When the company is idle and bored , Want to research python Of bs modular , Try to write about reptiles . But the company has limitations , Entertainment websites are not accessible , Finally, I found that the novel website can still enter , Then you . On and off ~
I used to think it was very low Of , I've always found it boring to grab data from pages , But today I actually began to feel some sense of achievement .
This crawler mainly uses two libraries :
import requests
from bs4 import BeautifulSoup
requests The module is used to simulate the request , Get the response page ;bs4 The module is used to parse the page of the response , Easy access to page tags .
I wanted to try the water first , Try to access the page with simple code , As a result, the following problems appeared at the first try :
Traceback (most recent call last):
File "D:/PycharmProjects/NovelCrawling/novel_crawling.py", line 109, in pre_op
book_info = search_by_kewords(keword)
File "D:/PycharmProjects/NovelCrawling/novel_crawling.py", line 89, in search_by_kewords
soup = BeautifulSoup(result_html, 'lxml')

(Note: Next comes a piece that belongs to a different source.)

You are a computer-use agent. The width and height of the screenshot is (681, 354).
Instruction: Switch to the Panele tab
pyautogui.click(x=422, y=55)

File "D:\python\lib\site-packages\bs4\__init__.py", line 310, in __init__
elif len(markup) <= 256 and (
TypeError: object of type 'NoneType' has no len()
HTTPSConnectionPool(host='www.13800100.com', port=443): Max retries exceeded with url: /index.php?s=index/search&name=%E6%96%97%E7%BD%97%E5%A4%A7%E9%99%86&page=1 (Caused by NewConnectionError('<urllib3.connection.HTTPSConnection object at 0x000002029189FD30>: Failed to establish a new connection: [Errno 11001] getaddrinfo failed'))
How strange , The browser can access , And the agency is set up in the company , Why can't I ask . With this question is a Baidu , The most common result is like this :
response = requests.get(url, verify=False)
close verify=False Parameters , Say what close openSSL Verification or something , I don't understand , I can only verify , unfortunately , failed .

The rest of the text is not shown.